The SFA are looking at restructuring non-League football. Neil Forsyth reports
As seven non-League clubs take to the field in the Scottish Cup second round on December 9, they will signify more than the ever-lessening gap between the cream of Scottish non-League and the nether regions of the professional ranks. Their appearance and the now annual forays of such outfits to this stage and beyond seem to have finally forced football here to confront its increasingly unjustifiable closed-shop status.
In early 2006, the Scottish FA formed a sub-committee to look at reshaping their premier cup competition. Though no plans have been officially confirmed, the indications are that – from as early as the 2007-08 season – the Scottish Cup will be open in its earliest rounds to all of Scotland’s senior non-League clubs as well as the top “junior” outfits.
This last point is the most controversial. Junior football exists in Scotland as a unique, parallel footballing universe, where popular and well established league systems are run away from the auspices of the SFA. A number of these teams, particularly in the junior heartland of Ayrshire, attract considerable support and the top junior clubs have often bettered Scottish League members in financial approaches to ageing professionals.
There have been some unsuccessful attempts to bring them into the fold, but perhaps the lure of the Scottish Cup (and the suggestion is that four junior sides would be allowed into the first round proper) could finally see the unlikely union take place.
And yet this isn’t even the most significant prize that could be on offer. Among the coverage of the potential reshaping of the Scottish Cup was a quote from a spokesman that could be seismic in implication. “The general desire within the SFA is to move towards a pyramid system,” he announced, “and this is just one option being considered to involve more teams in the national competitions.” Those in power, therefore, see the tinkering with the Scottish Cup as a precursor to the league system finally incorporating the novelty of promotion and relegation.
And here’s the problem, that sudden appearance of a trapdoor being an unlikely vote winner among the leagues’ members, with the usual comparison of turkeys backing Christmas applying.
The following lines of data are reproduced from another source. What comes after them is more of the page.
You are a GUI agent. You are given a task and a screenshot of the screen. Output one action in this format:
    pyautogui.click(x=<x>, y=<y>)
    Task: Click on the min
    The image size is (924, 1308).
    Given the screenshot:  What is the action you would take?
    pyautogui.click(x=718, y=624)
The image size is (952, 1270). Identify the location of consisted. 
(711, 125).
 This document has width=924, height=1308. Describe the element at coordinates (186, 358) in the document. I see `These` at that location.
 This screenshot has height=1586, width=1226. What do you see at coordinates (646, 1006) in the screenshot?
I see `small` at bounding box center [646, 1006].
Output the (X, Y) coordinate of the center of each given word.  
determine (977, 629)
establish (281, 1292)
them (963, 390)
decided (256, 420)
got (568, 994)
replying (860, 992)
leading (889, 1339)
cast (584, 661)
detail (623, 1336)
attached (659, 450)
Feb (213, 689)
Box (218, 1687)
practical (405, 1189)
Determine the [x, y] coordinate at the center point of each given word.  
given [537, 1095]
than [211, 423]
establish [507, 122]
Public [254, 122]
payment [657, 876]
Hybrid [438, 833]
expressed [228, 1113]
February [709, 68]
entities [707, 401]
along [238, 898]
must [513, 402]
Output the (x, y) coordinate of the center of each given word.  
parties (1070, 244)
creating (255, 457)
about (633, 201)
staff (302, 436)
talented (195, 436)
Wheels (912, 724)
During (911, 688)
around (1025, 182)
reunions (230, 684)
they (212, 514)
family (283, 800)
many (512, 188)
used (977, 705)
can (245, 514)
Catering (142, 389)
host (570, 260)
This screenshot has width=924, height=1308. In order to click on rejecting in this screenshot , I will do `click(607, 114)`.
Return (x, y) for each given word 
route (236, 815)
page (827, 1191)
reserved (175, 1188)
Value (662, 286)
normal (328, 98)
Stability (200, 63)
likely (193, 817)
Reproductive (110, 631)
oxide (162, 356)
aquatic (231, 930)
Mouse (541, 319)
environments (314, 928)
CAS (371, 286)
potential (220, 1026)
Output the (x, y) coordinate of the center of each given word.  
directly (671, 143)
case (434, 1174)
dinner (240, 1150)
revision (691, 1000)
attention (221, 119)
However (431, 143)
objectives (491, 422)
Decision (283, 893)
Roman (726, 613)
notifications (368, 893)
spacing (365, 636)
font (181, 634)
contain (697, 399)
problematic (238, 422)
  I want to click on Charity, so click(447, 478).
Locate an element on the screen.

For the good of the national game, however, it has to be hoped that the short-term outlook of the traditionally lowly clubs would not be enough to halt the revolutionary whims of the SFA.
Scotland’s non-League setup may be a convoluted and untidy proposition, but it also bears clubs with the fan base and dynamism to breathe new life into the decaying bottom division, where crowds are regularly in three figures and player’s part-time salaries often in two. Swathes of Scotland would also have the opportunity to see League football for the first time – such as east Ayrshire, north Fife and at least one more town in the Highlands – while the arrival of new clubs and the energy of true competition could reinvigorate the league system.
All of which is likely to make little appeal to the directors of those clubs who have spent decades, if not a century, counting pennies and strangling talk of a pyramid system at birth because of the doom-laden threat of relegation and then, most likely, oblivion.
It can only be hoped that common sense will prevail and at least the slightest chink of aspiration – one up, one down – will be added to the professional game. First, though, the SFA have to guide through their ambitious Scottish Cup project, with all the various difficulties that incurs.
Their case can only be helped by the seven non-League teams battling in the Cup’s second round. And if any of them – from Highland League leaders Buckie Thistle to the proud students of Edinburgh University – can dispatch their League opponents, then maybe the historical opening up of Scottish football will have come a little closer.